Autore: Gajto Gazdanov

Editore: Fazi Editore

Uscita: Giugno 2016

Dopo la morte della madre, Pierre Fauré lascia Parigi per trascorrere il mese d’agosto in Provenza da un vecchio amico. L’incontro con la foresta, i suoi sentieri, la sua luce, la sua immutabilità e il suo silenzio fa intuire a Pierre – un uomo semplice, contabile di una piccola impresa – l’esistenza di un regno insospettato dove il tempo, lo spazio e le sensazioni regnano sovrane. L’apparizione di Marie, emersa come un sogno sulla soglia della porta della stanza che lo ospita, finisce per convincerlo che davvero la sua vita è altrove, forse destinata a un’impresa più grande. Pierre se ne innamora e decide di portarla con sé a Parigi. Per mesi si ostina a far uscire la giovane donna dal limbo nel quale è affondata, il limbo dell’inconsapevolezza e dell’oblio. Solo un miracolo potrebbe salvarla. E il miracolo avviene: il rifiuto della disperazione e la fede nella vita di Pierre Fauré hanno avuto successo laddove la scienza si era dichiarata impotente. Marie ritrova la sua umanità, la sua memoria, il suo passato.

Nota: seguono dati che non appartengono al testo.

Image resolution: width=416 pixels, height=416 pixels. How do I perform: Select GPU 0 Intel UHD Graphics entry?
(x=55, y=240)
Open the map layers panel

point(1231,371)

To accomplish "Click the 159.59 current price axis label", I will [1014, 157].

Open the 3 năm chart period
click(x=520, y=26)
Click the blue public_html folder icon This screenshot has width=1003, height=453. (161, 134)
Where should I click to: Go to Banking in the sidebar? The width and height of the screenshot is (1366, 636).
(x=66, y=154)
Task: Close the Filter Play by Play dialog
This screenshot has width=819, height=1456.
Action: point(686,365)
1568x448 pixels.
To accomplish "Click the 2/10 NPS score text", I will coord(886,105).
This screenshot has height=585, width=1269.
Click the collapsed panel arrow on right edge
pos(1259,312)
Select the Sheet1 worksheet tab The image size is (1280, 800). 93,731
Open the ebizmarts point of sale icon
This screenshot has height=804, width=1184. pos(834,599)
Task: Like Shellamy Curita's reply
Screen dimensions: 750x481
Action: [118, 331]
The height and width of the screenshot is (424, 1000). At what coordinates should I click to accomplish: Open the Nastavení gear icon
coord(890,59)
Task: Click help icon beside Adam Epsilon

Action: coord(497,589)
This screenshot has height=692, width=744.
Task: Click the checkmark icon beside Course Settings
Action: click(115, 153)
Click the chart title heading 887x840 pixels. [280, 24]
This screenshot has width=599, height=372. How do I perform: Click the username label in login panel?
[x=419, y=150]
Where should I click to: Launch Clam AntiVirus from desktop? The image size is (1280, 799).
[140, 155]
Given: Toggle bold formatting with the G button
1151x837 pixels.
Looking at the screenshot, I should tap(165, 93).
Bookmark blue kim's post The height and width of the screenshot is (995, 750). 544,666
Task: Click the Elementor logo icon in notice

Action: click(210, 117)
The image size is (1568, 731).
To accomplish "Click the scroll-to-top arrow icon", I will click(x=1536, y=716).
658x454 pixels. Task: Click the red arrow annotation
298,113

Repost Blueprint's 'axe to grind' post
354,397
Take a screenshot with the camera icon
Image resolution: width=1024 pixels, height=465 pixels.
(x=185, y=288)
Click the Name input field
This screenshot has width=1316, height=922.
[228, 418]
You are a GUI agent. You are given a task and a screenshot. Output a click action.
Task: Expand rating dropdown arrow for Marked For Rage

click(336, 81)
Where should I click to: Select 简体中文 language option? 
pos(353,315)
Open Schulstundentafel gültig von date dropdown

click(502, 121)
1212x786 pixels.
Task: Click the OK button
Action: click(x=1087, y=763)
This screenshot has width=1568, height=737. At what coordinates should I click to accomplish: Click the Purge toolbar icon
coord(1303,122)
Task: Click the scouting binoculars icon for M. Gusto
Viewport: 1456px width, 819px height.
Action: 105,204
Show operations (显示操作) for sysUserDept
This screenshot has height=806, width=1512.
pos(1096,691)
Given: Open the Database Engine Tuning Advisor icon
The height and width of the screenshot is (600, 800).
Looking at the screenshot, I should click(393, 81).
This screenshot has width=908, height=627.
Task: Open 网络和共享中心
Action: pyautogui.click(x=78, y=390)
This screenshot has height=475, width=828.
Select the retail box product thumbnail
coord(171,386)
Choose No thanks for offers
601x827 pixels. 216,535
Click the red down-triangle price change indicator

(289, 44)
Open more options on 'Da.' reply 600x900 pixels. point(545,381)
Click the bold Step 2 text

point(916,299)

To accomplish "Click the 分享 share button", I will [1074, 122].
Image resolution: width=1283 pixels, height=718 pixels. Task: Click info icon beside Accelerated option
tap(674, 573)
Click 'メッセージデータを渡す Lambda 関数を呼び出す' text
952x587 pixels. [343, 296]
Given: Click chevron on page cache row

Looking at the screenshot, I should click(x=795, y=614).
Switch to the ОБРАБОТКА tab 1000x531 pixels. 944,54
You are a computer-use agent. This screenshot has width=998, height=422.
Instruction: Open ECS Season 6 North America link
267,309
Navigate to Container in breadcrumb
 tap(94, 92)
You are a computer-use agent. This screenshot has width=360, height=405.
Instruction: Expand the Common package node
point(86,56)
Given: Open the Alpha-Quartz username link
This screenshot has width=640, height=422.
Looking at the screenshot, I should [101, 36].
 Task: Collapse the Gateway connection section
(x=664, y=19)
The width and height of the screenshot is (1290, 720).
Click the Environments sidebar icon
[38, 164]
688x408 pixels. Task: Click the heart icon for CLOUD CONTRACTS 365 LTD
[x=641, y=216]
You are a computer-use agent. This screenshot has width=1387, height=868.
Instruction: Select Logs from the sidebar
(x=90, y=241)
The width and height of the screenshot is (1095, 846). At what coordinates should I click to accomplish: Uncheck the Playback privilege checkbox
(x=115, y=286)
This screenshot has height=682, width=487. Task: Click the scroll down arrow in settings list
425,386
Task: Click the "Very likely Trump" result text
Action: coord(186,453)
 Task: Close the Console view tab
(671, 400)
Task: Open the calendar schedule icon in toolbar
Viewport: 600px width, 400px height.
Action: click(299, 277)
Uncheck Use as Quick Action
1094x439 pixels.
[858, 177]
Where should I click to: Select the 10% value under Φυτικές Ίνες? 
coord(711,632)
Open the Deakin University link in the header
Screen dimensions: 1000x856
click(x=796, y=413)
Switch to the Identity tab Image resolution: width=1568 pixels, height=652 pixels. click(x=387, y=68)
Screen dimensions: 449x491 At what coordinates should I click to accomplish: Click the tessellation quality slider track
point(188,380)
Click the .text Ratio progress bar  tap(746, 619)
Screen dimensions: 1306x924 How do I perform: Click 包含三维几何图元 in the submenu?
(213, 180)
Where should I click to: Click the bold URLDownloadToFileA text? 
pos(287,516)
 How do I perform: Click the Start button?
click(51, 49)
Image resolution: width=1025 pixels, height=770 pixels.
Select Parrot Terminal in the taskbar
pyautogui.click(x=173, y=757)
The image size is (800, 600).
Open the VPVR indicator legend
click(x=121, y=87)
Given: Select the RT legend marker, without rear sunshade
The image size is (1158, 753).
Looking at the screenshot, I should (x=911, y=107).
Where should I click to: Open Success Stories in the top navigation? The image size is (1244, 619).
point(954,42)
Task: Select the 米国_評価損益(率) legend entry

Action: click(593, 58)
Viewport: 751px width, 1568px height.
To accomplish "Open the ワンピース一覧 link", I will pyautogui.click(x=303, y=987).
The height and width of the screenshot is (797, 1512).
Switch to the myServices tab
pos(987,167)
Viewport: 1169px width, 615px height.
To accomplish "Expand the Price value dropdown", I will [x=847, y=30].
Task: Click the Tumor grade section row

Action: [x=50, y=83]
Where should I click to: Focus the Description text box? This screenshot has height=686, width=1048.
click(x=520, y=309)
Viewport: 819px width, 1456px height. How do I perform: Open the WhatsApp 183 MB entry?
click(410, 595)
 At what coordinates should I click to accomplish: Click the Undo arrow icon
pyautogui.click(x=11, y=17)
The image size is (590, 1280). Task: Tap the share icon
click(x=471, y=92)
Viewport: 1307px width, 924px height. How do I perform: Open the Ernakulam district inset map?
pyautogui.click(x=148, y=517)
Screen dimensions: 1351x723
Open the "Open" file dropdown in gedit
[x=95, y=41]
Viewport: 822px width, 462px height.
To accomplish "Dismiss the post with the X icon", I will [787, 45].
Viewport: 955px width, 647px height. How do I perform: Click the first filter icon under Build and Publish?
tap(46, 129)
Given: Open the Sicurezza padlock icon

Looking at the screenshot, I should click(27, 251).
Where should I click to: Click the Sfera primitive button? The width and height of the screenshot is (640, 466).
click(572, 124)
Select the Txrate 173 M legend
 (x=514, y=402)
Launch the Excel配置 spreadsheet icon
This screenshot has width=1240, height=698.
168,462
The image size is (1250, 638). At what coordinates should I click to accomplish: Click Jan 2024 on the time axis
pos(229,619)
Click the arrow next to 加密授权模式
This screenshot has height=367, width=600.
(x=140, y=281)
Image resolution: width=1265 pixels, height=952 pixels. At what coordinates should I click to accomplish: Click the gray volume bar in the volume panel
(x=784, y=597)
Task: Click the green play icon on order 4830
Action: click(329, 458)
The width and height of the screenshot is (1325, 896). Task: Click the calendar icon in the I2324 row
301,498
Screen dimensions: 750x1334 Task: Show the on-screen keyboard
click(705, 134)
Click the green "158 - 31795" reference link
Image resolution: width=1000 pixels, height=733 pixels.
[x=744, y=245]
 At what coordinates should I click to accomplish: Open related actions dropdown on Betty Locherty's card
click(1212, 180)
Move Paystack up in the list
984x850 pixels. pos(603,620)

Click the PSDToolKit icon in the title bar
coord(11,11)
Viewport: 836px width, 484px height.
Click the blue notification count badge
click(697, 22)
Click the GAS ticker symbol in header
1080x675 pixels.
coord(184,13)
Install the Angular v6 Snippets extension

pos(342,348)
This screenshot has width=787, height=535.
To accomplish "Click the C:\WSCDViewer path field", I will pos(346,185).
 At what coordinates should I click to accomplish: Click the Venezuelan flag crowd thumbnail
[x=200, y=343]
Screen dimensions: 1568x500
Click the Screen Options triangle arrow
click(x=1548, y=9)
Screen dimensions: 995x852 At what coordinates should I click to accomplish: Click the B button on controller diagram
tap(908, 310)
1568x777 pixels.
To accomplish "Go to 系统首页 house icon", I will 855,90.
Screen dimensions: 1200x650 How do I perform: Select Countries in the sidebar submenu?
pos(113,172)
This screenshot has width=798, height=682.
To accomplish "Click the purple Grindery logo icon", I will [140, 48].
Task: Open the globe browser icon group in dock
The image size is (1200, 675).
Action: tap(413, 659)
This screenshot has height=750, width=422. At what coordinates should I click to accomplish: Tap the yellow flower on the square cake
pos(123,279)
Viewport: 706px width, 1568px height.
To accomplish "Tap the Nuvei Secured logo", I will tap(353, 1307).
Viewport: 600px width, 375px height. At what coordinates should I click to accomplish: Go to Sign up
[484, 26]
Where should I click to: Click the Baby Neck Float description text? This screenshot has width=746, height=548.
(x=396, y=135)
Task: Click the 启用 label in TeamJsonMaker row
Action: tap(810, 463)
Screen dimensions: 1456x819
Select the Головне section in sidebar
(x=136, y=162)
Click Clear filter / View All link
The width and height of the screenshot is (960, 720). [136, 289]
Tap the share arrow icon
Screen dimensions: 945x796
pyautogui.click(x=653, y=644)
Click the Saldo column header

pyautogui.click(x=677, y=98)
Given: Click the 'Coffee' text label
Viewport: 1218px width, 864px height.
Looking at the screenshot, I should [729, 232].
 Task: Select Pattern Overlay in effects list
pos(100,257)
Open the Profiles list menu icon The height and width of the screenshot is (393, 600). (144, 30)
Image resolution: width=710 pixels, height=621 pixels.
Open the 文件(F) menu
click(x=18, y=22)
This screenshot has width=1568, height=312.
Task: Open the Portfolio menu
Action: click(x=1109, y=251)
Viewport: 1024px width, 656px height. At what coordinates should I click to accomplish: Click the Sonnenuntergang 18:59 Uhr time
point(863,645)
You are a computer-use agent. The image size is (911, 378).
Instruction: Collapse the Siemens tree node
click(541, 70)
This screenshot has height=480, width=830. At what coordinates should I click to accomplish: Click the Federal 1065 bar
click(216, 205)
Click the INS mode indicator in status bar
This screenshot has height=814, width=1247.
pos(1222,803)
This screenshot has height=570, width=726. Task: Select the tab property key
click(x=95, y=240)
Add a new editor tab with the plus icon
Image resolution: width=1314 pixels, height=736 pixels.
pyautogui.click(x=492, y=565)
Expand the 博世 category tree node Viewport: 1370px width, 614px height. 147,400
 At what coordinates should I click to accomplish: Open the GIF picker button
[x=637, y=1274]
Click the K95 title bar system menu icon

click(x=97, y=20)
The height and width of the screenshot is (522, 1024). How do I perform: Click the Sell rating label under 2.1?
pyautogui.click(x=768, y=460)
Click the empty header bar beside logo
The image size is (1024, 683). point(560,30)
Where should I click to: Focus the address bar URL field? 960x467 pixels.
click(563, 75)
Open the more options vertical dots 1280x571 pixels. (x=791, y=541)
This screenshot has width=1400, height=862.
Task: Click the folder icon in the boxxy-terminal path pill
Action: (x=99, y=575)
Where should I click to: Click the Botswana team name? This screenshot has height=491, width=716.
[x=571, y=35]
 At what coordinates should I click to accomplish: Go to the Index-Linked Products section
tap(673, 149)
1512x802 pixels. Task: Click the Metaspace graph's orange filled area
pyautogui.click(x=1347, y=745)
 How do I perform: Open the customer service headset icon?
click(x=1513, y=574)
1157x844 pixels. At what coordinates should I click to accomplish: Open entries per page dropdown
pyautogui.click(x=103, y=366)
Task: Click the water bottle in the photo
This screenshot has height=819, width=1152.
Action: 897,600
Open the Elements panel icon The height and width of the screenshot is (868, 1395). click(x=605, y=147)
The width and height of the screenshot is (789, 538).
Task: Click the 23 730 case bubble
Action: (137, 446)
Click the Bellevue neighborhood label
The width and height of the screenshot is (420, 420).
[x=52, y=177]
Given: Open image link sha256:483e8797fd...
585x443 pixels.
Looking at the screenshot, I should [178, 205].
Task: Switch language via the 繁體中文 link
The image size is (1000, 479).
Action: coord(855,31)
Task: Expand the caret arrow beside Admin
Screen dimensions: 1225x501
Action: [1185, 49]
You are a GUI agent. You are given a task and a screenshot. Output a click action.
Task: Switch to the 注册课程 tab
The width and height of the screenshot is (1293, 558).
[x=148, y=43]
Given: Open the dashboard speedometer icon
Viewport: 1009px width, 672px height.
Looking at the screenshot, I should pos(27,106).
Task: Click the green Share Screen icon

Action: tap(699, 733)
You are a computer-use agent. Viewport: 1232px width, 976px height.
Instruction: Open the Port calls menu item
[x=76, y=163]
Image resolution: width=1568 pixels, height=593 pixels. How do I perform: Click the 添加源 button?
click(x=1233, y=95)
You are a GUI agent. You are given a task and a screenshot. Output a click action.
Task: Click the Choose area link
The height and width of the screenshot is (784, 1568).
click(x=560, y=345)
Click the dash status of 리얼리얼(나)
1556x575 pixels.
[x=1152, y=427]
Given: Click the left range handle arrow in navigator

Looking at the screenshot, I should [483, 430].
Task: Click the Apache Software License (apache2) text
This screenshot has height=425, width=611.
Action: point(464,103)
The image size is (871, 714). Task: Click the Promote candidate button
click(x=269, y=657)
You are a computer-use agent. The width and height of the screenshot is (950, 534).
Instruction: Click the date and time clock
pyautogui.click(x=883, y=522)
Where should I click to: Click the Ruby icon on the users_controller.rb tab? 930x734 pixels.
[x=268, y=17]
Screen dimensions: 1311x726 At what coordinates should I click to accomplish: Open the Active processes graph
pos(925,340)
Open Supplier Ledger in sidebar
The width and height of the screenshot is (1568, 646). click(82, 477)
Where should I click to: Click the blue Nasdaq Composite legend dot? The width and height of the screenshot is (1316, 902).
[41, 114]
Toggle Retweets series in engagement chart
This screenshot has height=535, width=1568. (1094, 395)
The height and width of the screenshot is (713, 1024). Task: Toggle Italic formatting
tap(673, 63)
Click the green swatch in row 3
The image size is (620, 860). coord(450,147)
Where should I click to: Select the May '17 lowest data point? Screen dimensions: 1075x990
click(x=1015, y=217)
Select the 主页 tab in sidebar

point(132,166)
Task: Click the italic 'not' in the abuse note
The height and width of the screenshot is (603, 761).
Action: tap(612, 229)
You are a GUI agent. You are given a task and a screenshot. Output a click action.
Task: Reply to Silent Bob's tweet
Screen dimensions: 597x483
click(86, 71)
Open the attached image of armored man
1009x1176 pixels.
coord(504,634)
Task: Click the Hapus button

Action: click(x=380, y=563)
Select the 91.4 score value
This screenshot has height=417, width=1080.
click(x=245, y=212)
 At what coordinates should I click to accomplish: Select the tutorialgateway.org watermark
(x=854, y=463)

«Tra i nuovi classici della letteratura». Panorama 

 

L’AUTORE

Gajto Gazdanov (1903 – 1971) Di estrazione osseta, nasce a San Pietroburgo ma cresce in Siberia e Ucraina. Nel 1920 abbandona la Russia dopo aver combattuto nelle file dell’Armata Bianca di Vrangel’ e si stabilisce a Parigi, dove per mantenersi lavora negli stabilimenti della Renault e poi come conducente di taxi. Muore nel 1971 a Monaco di Baviera. Fra i suoi romanzi più importanti, tradotti anche in inglese, francese e tedesco, figurano Una serata da Claire (1930), Strade di notte (1940), Il fantasma di Alexander Wolf (1948) e Il ritorno del Budda (1950).